Microsoft’s efforts to bring Windows to the 32-bit ARM platform began back in October 2012 with the introduction of Windows RT, an edition that shipped with the first Surface tablet, the Lenovo Yoga 11, the Samsung Ativ Tab. The company’s intention was to take advantage of the ARM’s power efficiency to enable longer battery life, thinner mobile designs, and to provide a “reliable” experience over time.

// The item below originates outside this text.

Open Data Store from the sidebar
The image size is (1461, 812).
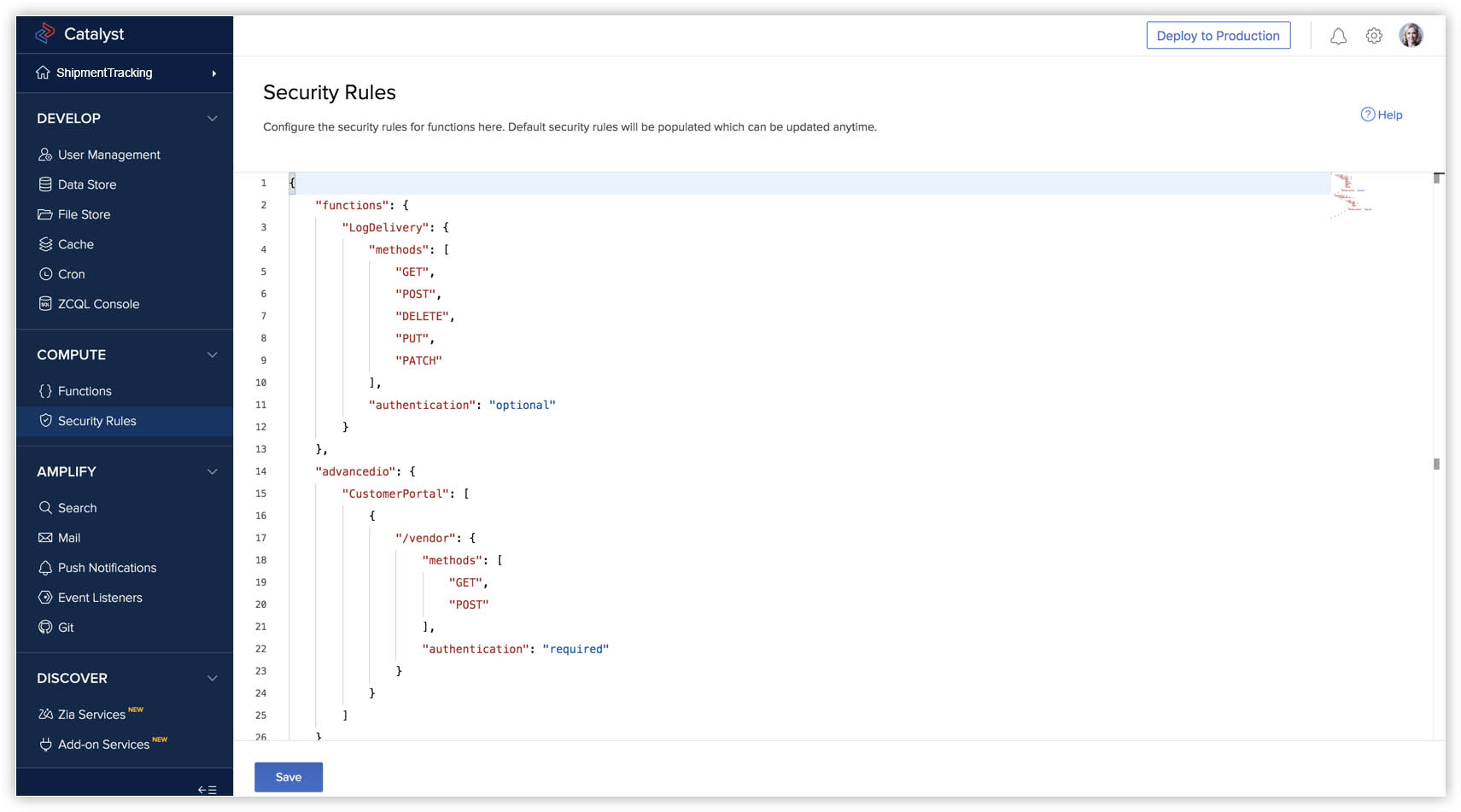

The last Microsoft-branded device with an ARM-based processor was the Surface 2, released in October 2013 and featuring Windows RT 8.1. But despite looking and behaving like its traditional x86-based counterpart, Windows RT had many limitations. For one, it could only execute software that was digitally signed by Microsoft, and it did not include many developer-oriented features. This led to general criticisms that Windows RT lacked a broad software ecosystem, given the early state of the Windows Store at the time and its incompatibility with existing Win32 software. Then in November 2013, just a month after the Surface 2 released, the company announced at the UBS Global Technology Conference that it would be discontinuing Windows RT due to its poor adoption.

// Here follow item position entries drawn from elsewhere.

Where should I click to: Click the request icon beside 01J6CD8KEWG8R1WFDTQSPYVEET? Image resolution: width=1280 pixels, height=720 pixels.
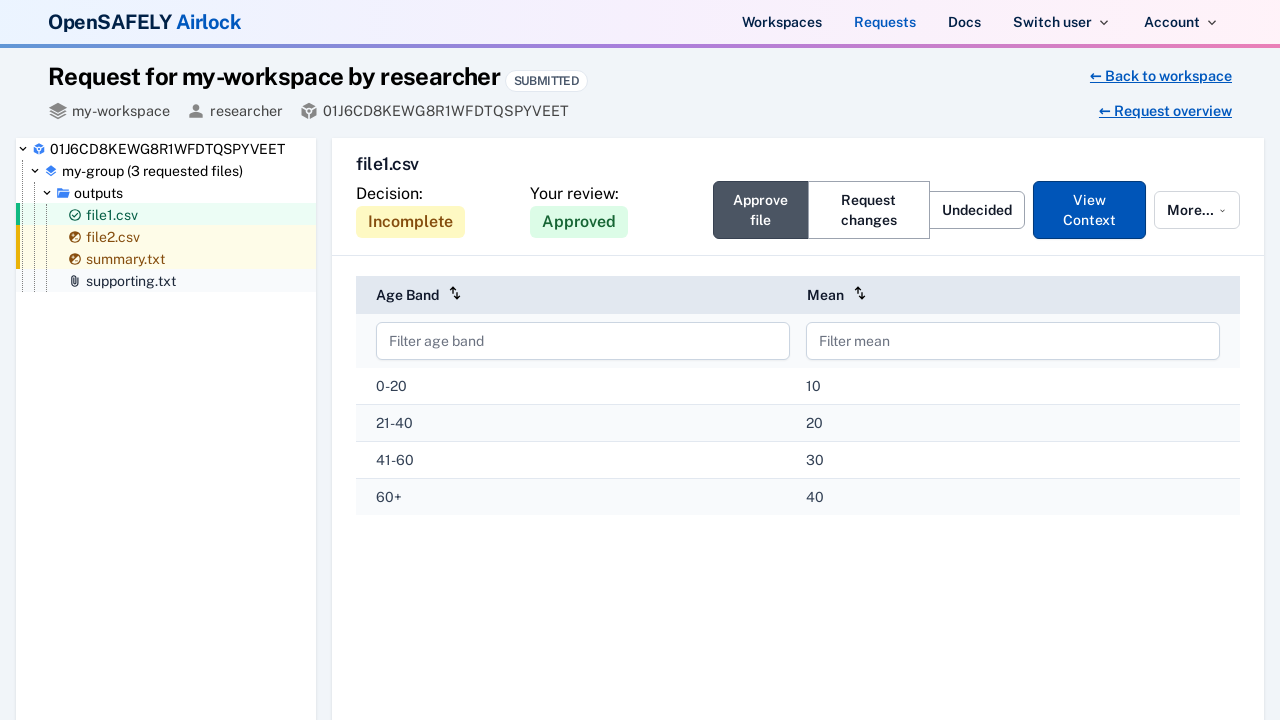(x=38, y=148)
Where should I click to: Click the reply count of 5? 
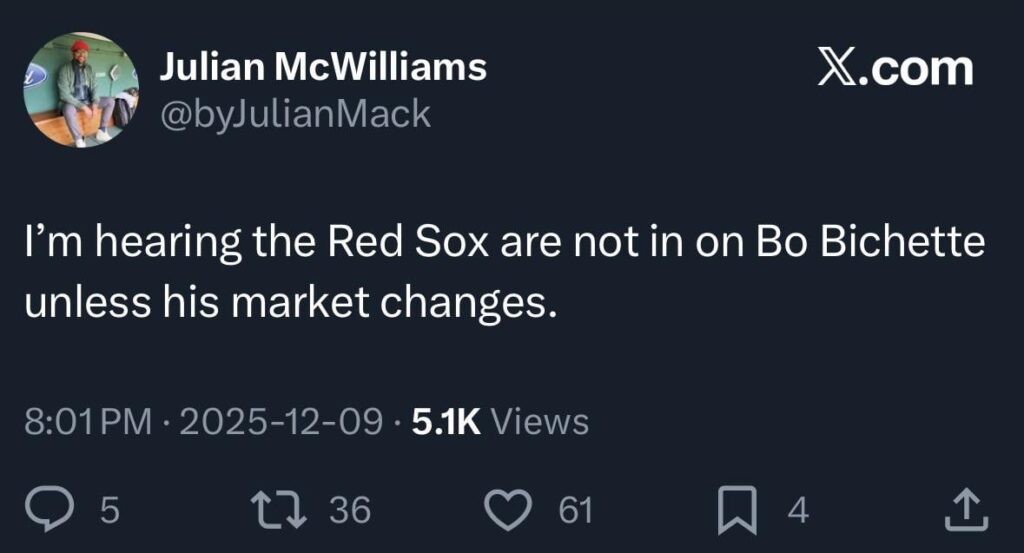tap(110, 511)
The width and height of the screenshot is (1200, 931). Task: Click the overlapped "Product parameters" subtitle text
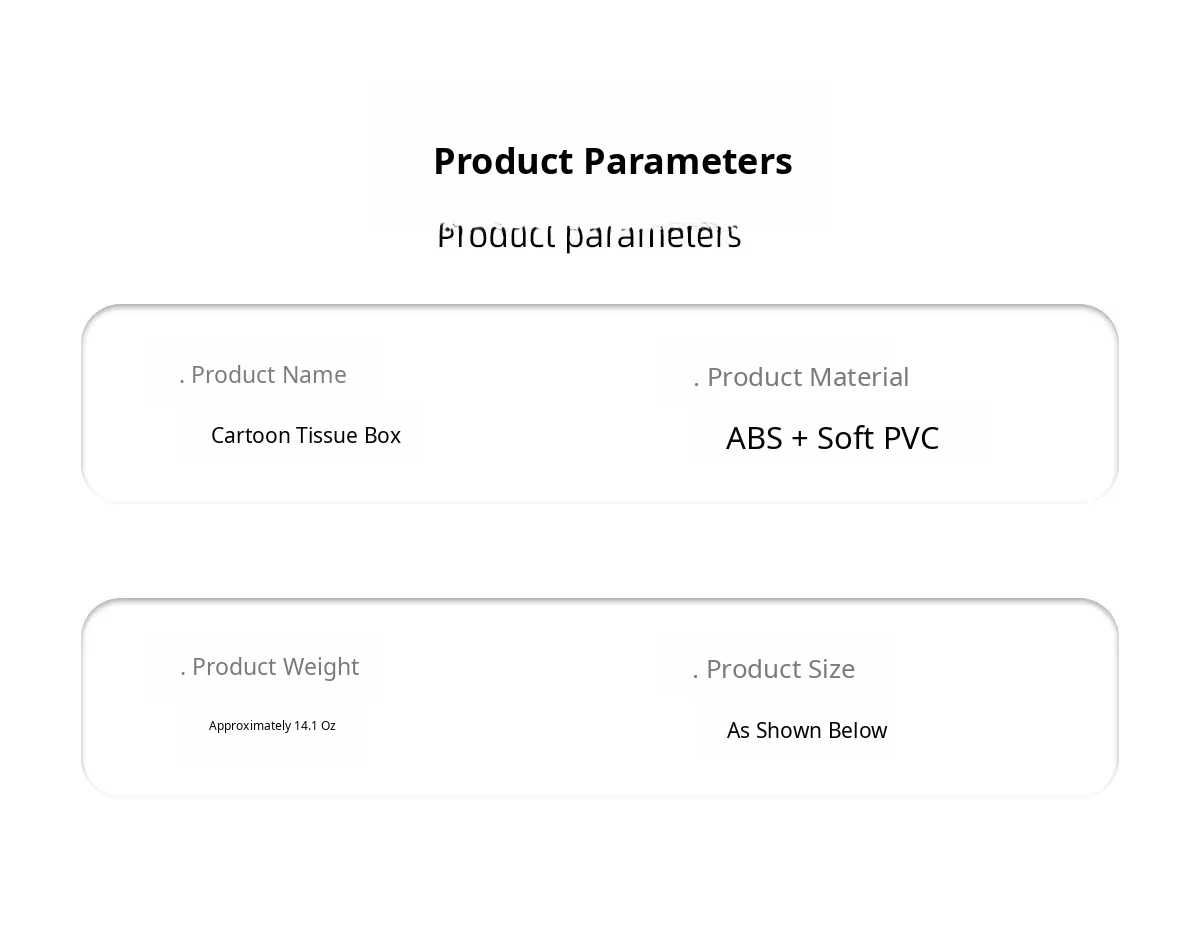click(589, 238)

Microsoft-Qualcomm partnership emphasizes x86 emulation
Three years ago, newer Intel x86 processors for notebook devices were becoming more competitive than their ARM equivalents for performance and battery life. Today, that is beginning to change as Microsoft observes less expensive ARM-based devices like Chromebooks and iPads consuming its sales of Windows x86 notebooks. But in order for it to sell devices like the upcoming fifth-generation Surface, the previous strategy it used with Windows RT will need to change.
Rather than splitting its software ecosystems between Windows on ARM (WOA) and existing x86/64 applications like it did with Windows RT, Microsoft’s partnership with Qualcomm is expected to focus on conquering weaknesses by emulating x86 apps inside a native ARM environment. This approach allows Microsoft to continue its focus on delivering a “full Windows experience” with Windows 10 and Windows 10 Mobile, while Qualcomm enables embedded support for both Universal Windows Platform (UWP) apps and Win32 legacy apps through emulation on its mobile chipsets. This will begin with the Snapdragon 835 and continue with other chipsets by the end of the year or in early Q1 2018.
In December, Microsoft demonstrated Windows on ARM in action during its WinHEC 2016 conference running a full version of Windows 10 on a Snapdragon 820 process with 4GB of RAM. The company launched a mix of UWP and Win32 apps, including Adobe Photoshop, Microsoft Office, popular games and several videos.